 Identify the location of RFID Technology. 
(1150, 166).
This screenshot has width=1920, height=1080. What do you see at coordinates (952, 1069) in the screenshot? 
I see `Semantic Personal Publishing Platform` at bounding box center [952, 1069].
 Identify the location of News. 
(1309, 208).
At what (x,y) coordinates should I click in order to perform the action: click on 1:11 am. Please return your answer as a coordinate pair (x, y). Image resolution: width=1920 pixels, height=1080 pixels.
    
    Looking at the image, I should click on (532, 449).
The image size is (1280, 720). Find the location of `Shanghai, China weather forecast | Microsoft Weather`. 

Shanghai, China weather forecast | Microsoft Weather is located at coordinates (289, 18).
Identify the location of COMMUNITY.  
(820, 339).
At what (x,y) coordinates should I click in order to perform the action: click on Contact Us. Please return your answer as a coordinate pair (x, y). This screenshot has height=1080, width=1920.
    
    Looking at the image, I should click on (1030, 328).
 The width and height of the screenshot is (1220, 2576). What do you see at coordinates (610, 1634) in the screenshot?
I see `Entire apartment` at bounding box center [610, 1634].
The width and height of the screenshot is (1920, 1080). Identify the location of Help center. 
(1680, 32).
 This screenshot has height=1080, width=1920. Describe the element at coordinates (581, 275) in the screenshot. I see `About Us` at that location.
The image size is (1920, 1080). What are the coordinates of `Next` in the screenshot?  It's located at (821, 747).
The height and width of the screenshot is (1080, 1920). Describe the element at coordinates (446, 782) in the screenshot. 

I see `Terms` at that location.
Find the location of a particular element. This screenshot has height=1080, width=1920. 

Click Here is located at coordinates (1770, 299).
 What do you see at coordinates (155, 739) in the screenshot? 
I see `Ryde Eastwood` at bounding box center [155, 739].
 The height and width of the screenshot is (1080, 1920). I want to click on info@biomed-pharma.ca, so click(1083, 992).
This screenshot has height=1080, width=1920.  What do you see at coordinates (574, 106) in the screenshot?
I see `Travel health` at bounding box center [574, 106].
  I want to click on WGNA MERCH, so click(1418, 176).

◇ ◇ ◇ ◇ ◇ ◇ ◇

● **Your objective**
Could you reproduce every line above word for word, with nothing added, dropped, or changed?

● **Exercise solution**
 Identify the location of RFID Technology. 
(1150, 166).
This screenshot has width=1920, height=1080. What do you see at coordinates (952, 1069) in the screenshot? 
I see `Semantic Personal Publishing Platform` at bounding box center [952, 1069].
 Identify the location of News. 
(1309, 208).
At what (x,y) coordinates should I click in order to perform the action: click on 1:11 am. Please return your answer as a coordinate pair (x, y). Image resolution: width=1920 pixels, height=1080 pixels.
    
    Looking at the image, I should click on (532, 449).
The image size is (1280, 720). Find the location of `Shanghai, China weather forecast | Microsoft Weather`. 

Shanghai, China weather forecast | Microsoft Weather is located at coordinates (289, 18).
Identify the location of COMMUNITY.  
(820, 339).
At what (x,y) coordinates should I click in order to perform the action: click on Contact Us. Please return your answer as a coordinate pair (x, y). This screenshot has height=1080, width=1920.
    
    Looking at the image, I should click on (1030, 328).
 The width and height of the screenshot is (1220, 2576). What do you see at coordinates (610, 1634) in the screenshot?
I see `Entire apartment` at bounding box center [610, 1634].
The width and height of the screenshot is (1920, 1080). Identify the location of Help center. 
(1680, 32).
 This screenshot has height=1080, width=1920. Describe the element at coordinates (581, 275) in the screenshot. I see `About Us` at that location.
The image size is (1920, 1080). What are the coordinates of `Next` in the screenshot?  It's located at (821, 747).
The height and width of the screenshot is (1080, 1920). Describe the element at coordinates (446, 782) in the screenshot. 

I see `Terms` at that location.
Find the location of a particular element. This screenshot has height=1080, width=1920. 

Click Here is located at coordinates (1770, 299).
 What do you see at coordinates (155, 739) in the screenshot? 
I see `Ryde Eastwood` at bounding box center [155, 739].
 The height and width of the screenshot is (1080, 1920). I want to click on info@biomed-pharma.ca, so click(1083, 992).
This screenshot has height=1080, width=1920.  What do you see at coordinates (574, 106) in the screenshot?
I see `Travel health` at bounding box center [574, 106].
  I want to click on WGNA MERCH, so click(1418, 176).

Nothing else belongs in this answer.